→ **What you have to do**
Print the material from the line with "This screenshot has width=659, height=659." up to and including the line with "point(34,205)", keeping every line word for word. Leave the pictures out of your answer.

→ **Extracted entries**
--- START ---
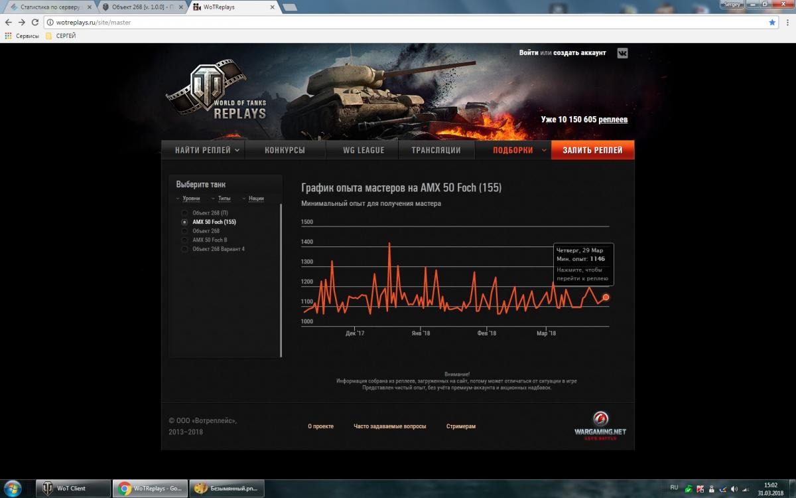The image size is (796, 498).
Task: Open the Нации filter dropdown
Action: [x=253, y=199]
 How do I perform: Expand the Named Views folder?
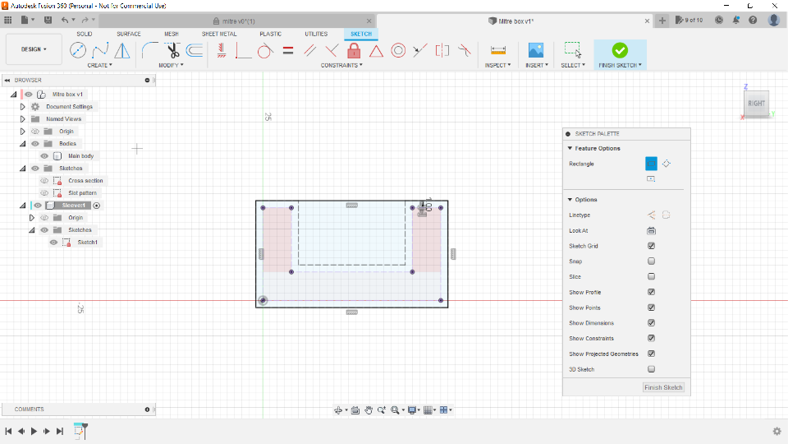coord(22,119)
--- END ---
--- START ---
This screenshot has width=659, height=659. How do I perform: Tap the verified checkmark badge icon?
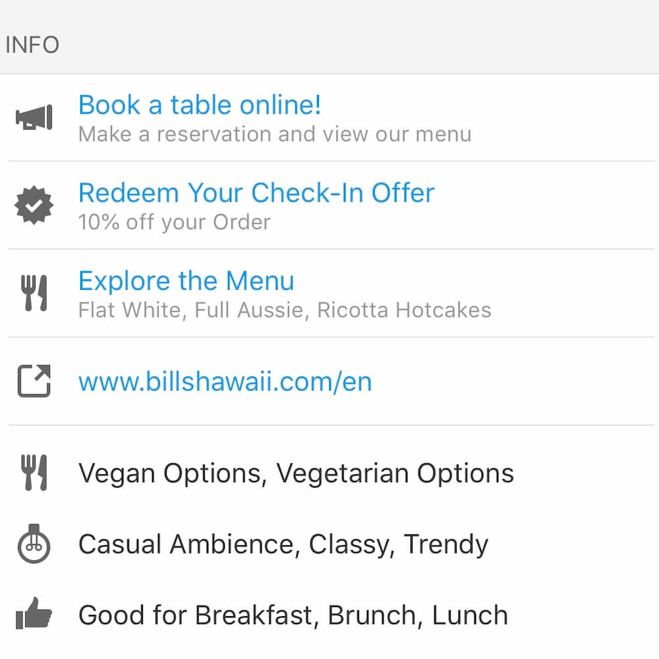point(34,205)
--- END ---
--- START ---
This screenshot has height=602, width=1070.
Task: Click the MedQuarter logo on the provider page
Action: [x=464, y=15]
--- END ---
→ **Complete output**
This screenshot has width=659, height=659. How do I perform: Tap the verified checkmark badge icon?
point(34,205)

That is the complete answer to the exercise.